Watch out, Pfizer: Affinivax lands $226M in funding to advance Prevnar 13 rival as well as the rest of its pipeline
Affinivax CEO Steven Brugger hit the clinic a couple years ago with an unconventional take on a pneumococcal vaccine designed to dethrone Pfizer’s Prevnar 13. And now that the candidate’s ready for Phase III, Brugger has reeled in a $226 million mega-round to see it through.
The Series C comes several months after a $120 million raise, with Viking Global Investors, Bain and Ziff Capital Partners participating in both rounds. It’s quite the accomplishment for a company that launched with $4 million in seed funding from the Gates Foundation back in 2014.
Affinivax is spreading the funds across its pipeline, which includes its Astellas-partnered lead program for pneumococcal infection. The candidate, which covers 24 pneumococcal serotypes, is lining up to rival Pfizer’s blockbuster Prevnar 13, which bagged $6 billion in revenue in 2019 — more than any other fully owned Pfizer product.

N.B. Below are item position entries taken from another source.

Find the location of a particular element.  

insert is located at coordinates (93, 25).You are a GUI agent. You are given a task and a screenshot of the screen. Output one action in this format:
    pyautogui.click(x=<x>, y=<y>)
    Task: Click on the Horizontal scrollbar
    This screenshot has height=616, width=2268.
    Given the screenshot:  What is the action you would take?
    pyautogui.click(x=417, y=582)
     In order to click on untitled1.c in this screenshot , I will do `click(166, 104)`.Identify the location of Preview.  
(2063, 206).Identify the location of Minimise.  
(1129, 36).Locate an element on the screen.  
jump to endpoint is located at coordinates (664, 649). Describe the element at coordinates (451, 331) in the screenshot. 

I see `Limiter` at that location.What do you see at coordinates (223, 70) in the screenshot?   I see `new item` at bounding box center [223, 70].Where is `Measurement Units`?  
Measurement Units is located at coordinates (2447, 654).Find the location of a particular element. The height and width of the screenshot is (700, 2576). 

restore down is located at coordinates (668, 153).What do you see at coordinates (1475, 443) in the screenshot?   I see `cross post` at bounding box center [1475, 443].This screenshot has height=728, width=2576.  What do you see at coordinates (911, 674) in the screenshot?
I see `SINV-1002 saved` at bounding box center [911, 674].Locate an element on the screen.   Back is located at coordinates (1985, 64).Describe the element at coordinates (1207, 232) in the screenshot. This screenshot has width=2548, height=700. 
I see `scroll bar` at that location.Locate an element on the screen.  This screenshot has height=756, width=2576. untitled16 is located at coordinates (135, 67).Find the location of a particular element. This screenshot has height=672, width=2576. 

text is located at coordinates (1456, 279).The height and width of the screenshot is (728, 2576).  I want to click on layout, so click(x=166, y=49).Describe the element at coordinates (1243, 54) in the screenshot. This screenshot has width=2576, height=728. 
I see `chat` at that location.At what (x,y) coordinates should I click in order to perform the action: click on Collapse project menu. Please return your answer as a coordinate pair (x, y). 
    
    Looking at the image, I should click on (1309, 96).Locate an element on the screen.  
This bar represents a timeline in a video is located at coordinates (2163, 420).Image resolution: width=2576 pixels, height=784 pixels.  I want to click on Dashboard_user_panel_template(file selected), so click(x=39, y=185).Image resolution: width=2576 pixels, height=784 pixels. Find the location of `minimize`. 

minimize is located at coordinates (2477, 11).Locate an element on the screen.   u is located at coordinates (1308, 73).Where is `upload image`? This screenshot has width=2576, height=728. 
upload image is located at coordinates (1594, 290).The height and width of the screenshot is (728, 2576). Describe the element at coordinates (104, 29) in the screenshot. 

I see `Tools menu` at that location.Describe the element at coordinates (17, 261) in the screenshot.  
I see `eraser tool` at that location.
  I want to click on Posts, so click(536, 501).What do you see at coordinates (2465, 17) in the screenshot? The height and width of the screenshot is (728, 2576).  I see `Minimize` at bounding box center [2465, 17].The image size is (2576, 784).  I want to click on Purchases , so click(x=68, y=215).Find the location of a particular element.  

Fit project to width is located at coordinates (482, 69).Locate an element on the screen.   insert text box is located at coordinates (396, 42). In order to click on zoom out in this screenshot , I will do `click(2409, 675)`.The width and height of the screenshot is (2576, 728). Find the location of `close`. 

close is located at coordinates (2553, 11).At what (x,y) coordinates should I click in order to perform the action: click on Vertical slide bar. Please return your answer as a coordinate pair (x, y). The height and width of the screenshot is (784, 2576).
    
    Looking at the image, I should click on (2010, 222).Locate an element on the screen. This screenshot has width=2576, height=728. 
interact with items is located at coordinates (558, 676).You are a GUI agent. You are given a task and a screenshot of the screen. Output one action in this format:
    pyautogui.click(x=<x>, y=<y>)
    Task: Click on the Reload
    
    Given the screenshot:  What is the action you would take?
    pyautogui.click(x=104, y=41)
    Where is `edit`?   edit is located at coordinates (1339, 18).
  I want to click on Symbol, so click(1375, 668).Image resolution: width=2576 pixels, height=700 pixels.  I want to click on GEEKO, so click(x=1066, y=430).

Affinivax’s jab, dubbed ASP3772, recently completed a Phase II trial in adults 65 to 85 years old and is ready for a Phase III registrational trial, although the company declined to comment on the timeline.
Brugger is after what he calls a new class of vaccines, using the company’s MAPS technology, short for Multiple Antigen Presenting System. It presents polysaccharide and protein antigens to the immune system to kick up both a B cell and T cell response. The platform foregoes traditional conjugate chemistry altogether in favor of a biotin-rhizavidin bond, which Brugger compared to “the strongest Velcro you can imagine.”
“By not using chemical conjugation, we believe the immunogenic epitopes on both the polysaccharides and proteins are not compromised and retain their full immunogenic potential,” Brugger said in an email. “The result is quite distinctively different than conjugate vaccines, where the polysaccharide and the proteins are both recognized by the immune system.”
Affinivax also has an ongoing Phase I trial in toddlers and plans to initiate a Phase II proof-of-concept study in infants.
The Cambridge, MA-based biotech’s preclinical pipeline includes candidates for Staphylococcus aureus, Klebsiella pneumoniae and Pseudomonas aeruginosa, Clostridium difficile, and even Covid-19. According to Brugger, it’s now working on a next-generation pneumo vaccine with broader coverage than ASP3772.
“With the additional capital raised from the Series C, we are in a position to advance these on our own to IND and clinical trials within the next few years,” Brugger said.
Last month, Pfizer got priority review for its new pneumococcal vaccine, 20vPnC, which is designed to protect against different 20 strains of pathogenic pneumococcal bacteria as opposed to Prevnar’s 13. The FDA is set to deliver a decision by June 2021.